Collected data entries:

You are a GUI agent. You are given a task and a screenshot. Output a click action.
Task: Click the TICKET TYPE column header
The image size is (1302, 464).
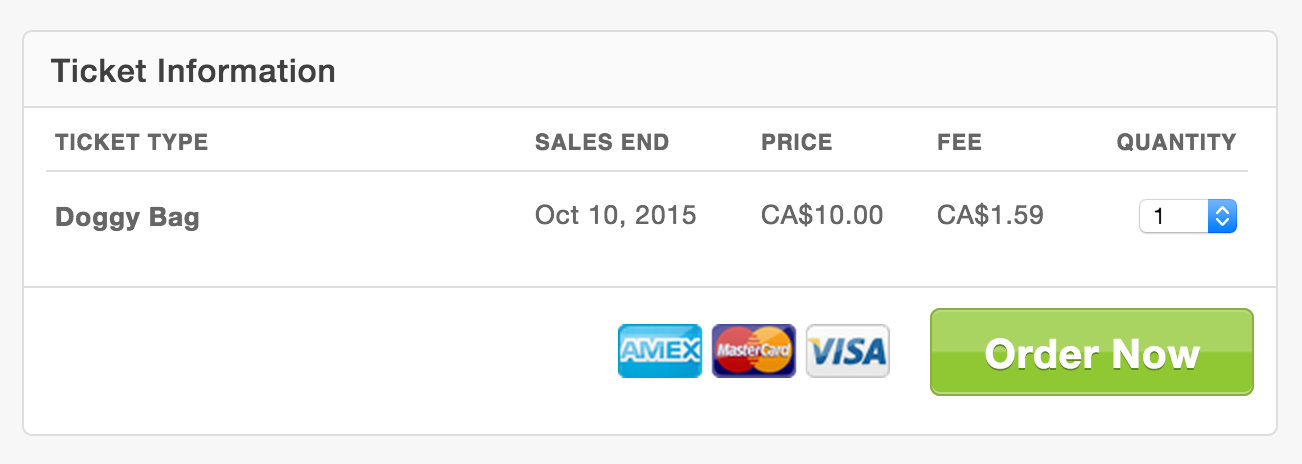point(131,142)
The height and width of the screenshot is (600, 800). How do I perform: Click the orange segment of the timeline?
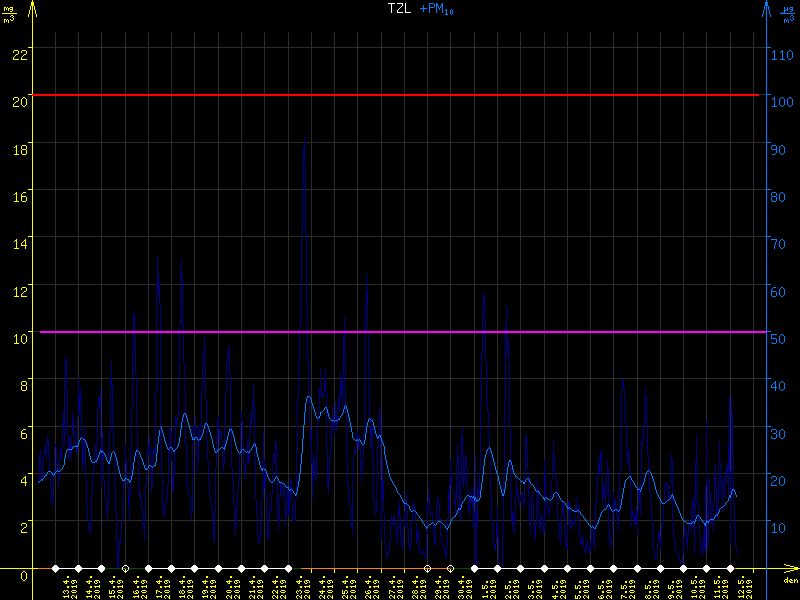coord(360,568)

The problem:
Whenever a line holds a picture, print that line without the picture. All other data must be output exactly.

Your response:
You are a GUI agent. You are given a task and a screenshot. Output a click action.
Task: Click the TICKET TYPE column header
The image size is (1302, 464).
point(131,142)
The height and width of the screenshot is (600, 800). How do I perform: Click the orange segment of the timeline?
coord(360,568)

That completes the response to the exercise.